— AUFGABENSTELLUNG —
Beantworte bitte diese Fragen zum Text über Lucien Favre:
1. Bei welchen Stationen war Favre Trainer, bevor er zum FC Zürich kam?
2. Was bewahrte ihn ein halbes Jahr nach seiner Amtsübernahme vor der Entlassung?
3. Welche Rückennummer trug Favre als Spieler?

— VORLIEGENDER TEXT —

--------------------

Lucien Favre strahlt Ruhe aus – seine Teams lässt er dafür Unruhe verbreiten

Im Frühling 2003 war es, als der FC Zürich Lucien Favre holte. Bis dahin hatte Favre im Westen des Landes gewirkt, in der französischsprachigen Region. Er war Trainer in Yverdon und bei Servette Genf, ehe er sich nach Zürich wagte. Sein Start in der größten Schweizer Stadt verlief überaus holprig, und nur ein halbes Jahr nach seiner Amtsübernahme stand er bereits vor dem Rauswurf. „Es wäre ein Fehler, mich wegzuschicken“, sagte er damals. Nur ein Erfolg im Pokalspiel gegen das unterklassige Meyrin bewahrte ihn vor der Entlassung. Die Entscheidung, keinen Trainerwechsel vorzunehmen, sollte die Vereinsführung nicht bereuen.

Favre fand danach den Erfolg. Er bescherte dem FC Zürich drei Titel: den Pokal 2005 und die Meisterschaften in den folgenden zwei Jahren. Mit einem wesentlich kleineren Budget schaffte es Favre, den Favoriten aus Basel auszubremsen. Und nebenbei boten die Züricher auch den attraktivsten Fußball in der Liga. Oder anders gesagt: Der Trainer hatte der Mannschaft seine unverkennbare Handschrift verabreicht. Der 49-jährige Favre lässt den Fußball praktizieren, den er als feiner Techniker selber mochte. Er trug die Rückennummer 10 und war noch das, was damals als Regisseur durchging, der Spieler mit Übersicht, Intelligenz und einem Schuss Genialität.

--------------------

— DATENTEIL —
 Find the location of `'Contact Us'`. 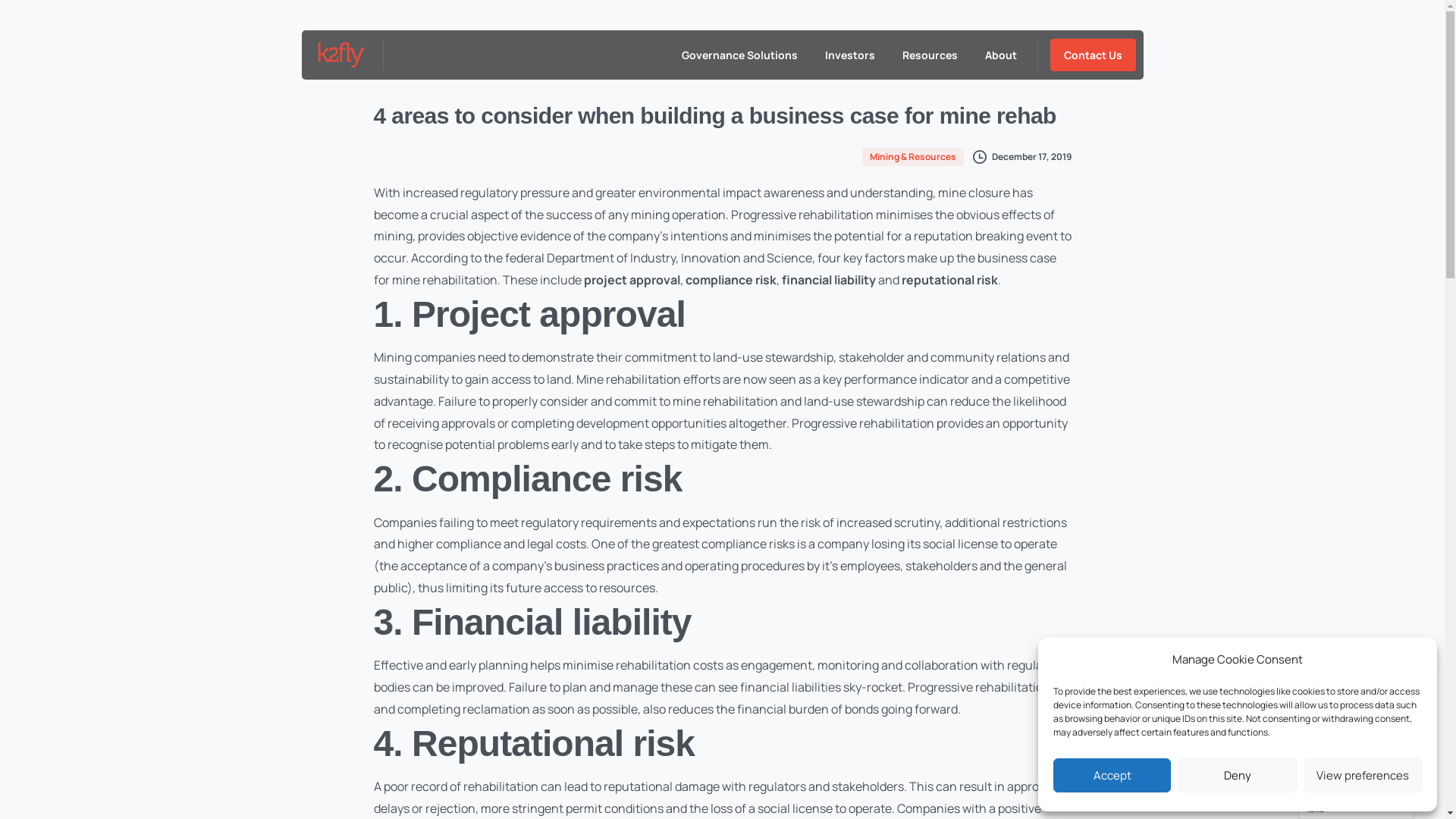

'Contact Us' is located at coordinates (1092, 54). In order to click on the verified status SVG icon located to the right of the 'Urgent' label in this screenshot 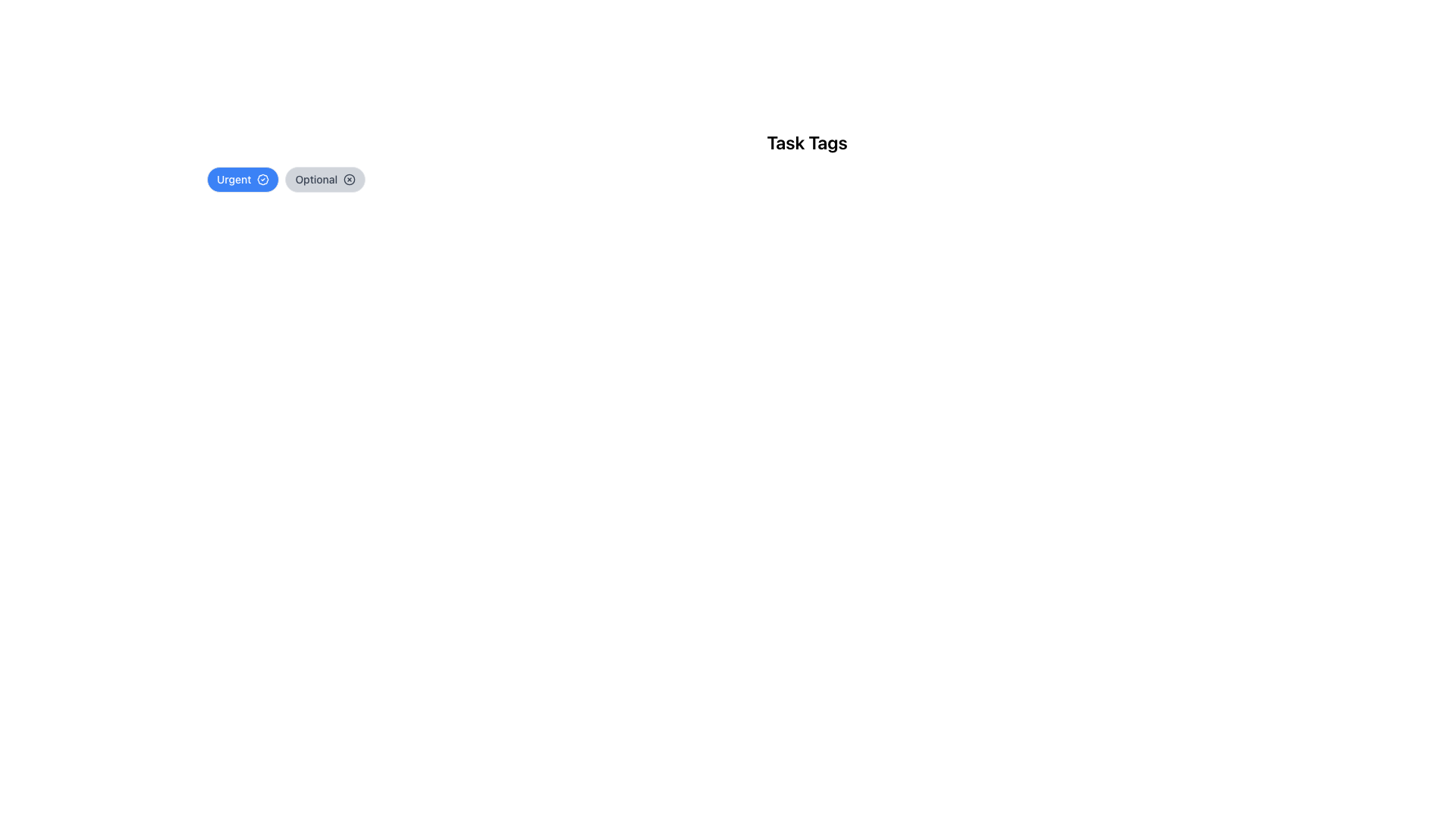, I will do `click(263, 178)`.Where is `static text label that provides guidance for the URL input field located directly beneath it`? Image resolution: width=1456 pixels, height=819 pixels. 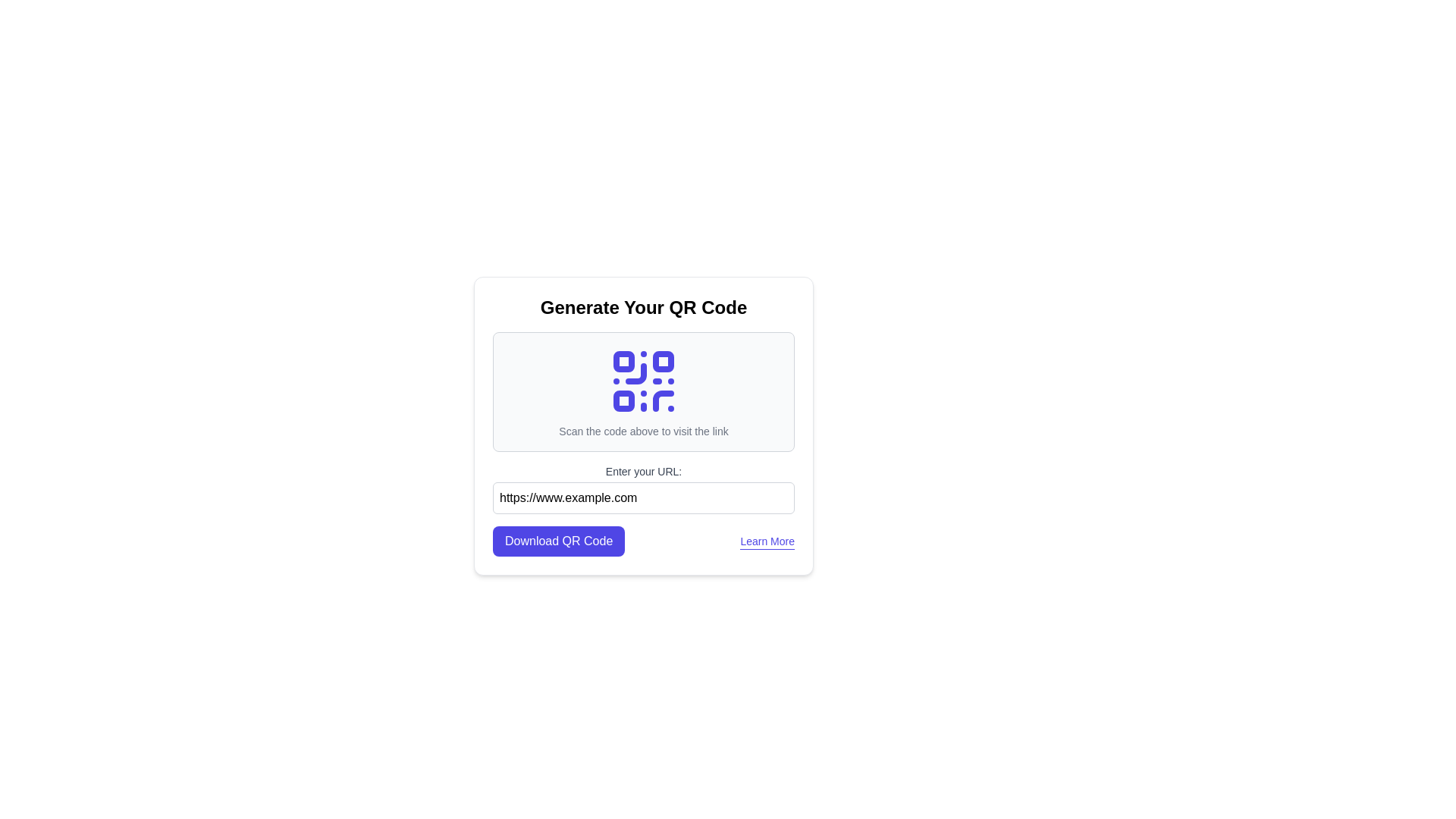
static text label that provides guidance for the URL input field located directly beneath it is located at coordinates (644, 470).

--------------------

— VOLLSTÄNDIGE ANTWORT —
1. In Yverdon und bei Servette Genf.
2. Ein Erfolg im Pokalspiel gegen das unterklassige Meyrin.
3. Die Nummer 10.